The content states that the cosine of an angle on the unit circle is the x-coordinate of the intersection point P. For P(-0.5, √3/2), the x-coordinate is -0.5.

The terminal ray of an angle θ in standard position intersects the unit circle at the point P(-√2/2, -√2/2). What is the tangent of θ?

A) -1

B) 0

C) 1

D) Undefined

Correct Answer: C

The tangent is defined as the ratio of the y-coordinate to the x-coordinate (y/x). In this case, tan(θ) = (-√2/2) / (-√2/2) = 1.

Given that the terminal ray of an angle θ intersects the unit circle at point P(x, y), which of the following expressions is equivalent to tan(θ)?

A) cos(θ) / sin(θ)

B) sin(θ) / cos(θ)

C) sin(θ) * cos(θ)

D) 1 / sin(θ)

Correct Answer: B

The content explicitly states that the tangent of an angle is 'the ratio of the angle's sine to its cosine.'

The terminal ray of an angle θ in standard position intersects the unit circle at a point P whose coordinates are (c, d). Based on the provided definitions, what is sin(θ)?

A) c

B) d

C) d/c

D) c/d

Correct Answer: B

The definition of sine for an angle on the unit circle is the y-coordinate of the intersection point. For a point P(c, d), the y-coordinate is d.

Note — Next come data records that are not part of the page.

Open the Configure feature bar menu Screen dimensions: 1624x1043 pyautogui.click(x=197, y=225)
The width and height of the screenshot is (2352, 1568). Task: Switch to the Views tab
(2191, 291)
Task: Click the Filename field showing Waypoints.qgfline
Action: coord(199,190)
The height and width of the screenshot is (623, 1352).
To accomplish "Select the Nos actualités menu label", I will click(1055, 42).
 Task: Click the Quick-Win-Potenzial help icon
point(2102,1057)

If sin(θ) = m and cos(θ) = n for an angle θ whose terminal ray intersects the unit circle, which expression represents tan(θ)?

A) n / m

B) m * n

C) m / n

D) m - n

Correct Answer: C

The content defines tangent as the ratio of the angle's sine to its cosine. Therefore, tan(θ) = sin(θ) / cos(θ) = m / n.

An angle's terminal ray intersects the unit circle at point P(0, 1). According to the provided definitions, what is the tangent of this angle?

A) 0

B) 1

C) -1

D) Undefined

Correct Answer: D

The tangent is defined as the ratio of the y-coordinate to the x-coordinate (y/x). For the point P(0, 1), this ratio is 1/0. Division by zero is undefined.